--- Excerpt ---

ML Inference Platform

A production-ready, high-performance machine learning inference platform built for learning and experimentation. This project demonstrates best practices for deploying ML models at scale with intelligent routing, caching, and comprehensive monitoring.

Perfect for beginners who want to understand how real-world ML inference systems work.

Features

Multi-Model Serving - Deploy ResNet18, ResNet50, and EfficientNet simultaneously via NVIDIA Triton Inference Server
Intelligent Routing - Automatically select models based on complexity requirements (speed vs accuracy trade-off)

--- Supplied information ---

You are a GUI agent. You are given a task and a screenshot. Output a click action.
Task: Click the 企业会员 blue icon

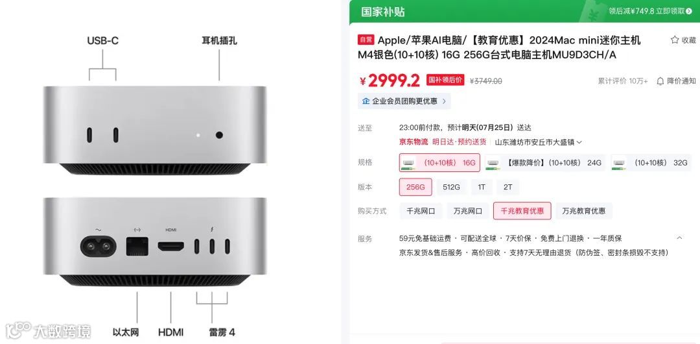click(x=366, y=101)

---

Directive 1:
Answer these questions about the ML inference platform overview:
(a) Which server is used to deploy the three models at the same time?
(b) Who does the overview say the platform is perfect for?
(c) Which trade-off guides the automatic model selection in Intelligent Routing?
Directive 2: Repeat the stretch of the ML inference platform overview from "ML Inference Platform" through "inference systems work.", word for word.

Exercise answer 1:
(a) NVIDIA Triton Inference Server.
(b) Beginners who want to understand how real-world ML inference systems work.
(c) Speed vs accuracy.

Exercise answer 2:
ML Inference Platform

A production-ready, high-performance machine learning inference platform built for learning and experimentation. This project demonstrates best practices for deploying ML models at scale with intelligent routing, caching, and comprehensive monitoring.

Perfect for beginners who want to understand how real-world ML inference systems work.